The Holy Spirit Can Be Effectually Resisted

The Spirit calls inwardly all those who are called outwardly by the gospel invitation; He does all that He can to bring every sinner to salvation. But inasmuch as man is free, he can successfully resist the Spirit’s call. The Spirit cannot regenerate the sinner until he believes; faith (which is man’s contribution) precedes and makes possible the new birth. Thus, man’s free will limits the Spirit in the application of Christ’s saving work. The Holy Spirit can only draw to Christ those who allow Him to have His way with them. Until the sinner responds, the Spirit cannot give life. God’s grace, therefore, is not invincible; it can be, and often is, resisted and thwarted by man.

Falling From Grace

Those who believe and are truly saved can lose their salvation by failing to keep up their faith. etc. All Arminian, have not been agreed on this point; some have held that believers are eternally secure in Christ — that once a sinner is regenerated. he can never be lost.

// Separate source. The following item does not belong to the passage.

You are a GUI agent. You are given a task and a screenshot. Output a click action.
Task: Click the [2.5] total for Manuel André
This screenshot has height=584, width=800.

According to Arminianism:Salvation is accomplished through the combined efforts of God (who takes the initiative) and man(who must respond)—man’s response being the determining factor. God has provided salvation for everyone, but His provision becomes effective only for those who, of their own free will, “choose” to cooperate with Him and accept His offer of grace. At the crucial point, man’s will plays a decisive role; thus man, not God, determines who will be the recipients of the gift of salvation.REJECTED by the Synod of DortThis was the system of thought contained in the “Remonstrance” (though the “five points” were not originally arranged in this order). It was submitted by the Arminians to the Church of Holland in 1610 for adoption but was rejected by the Synod of Dort in 1619 on the ground that it was unscriptural.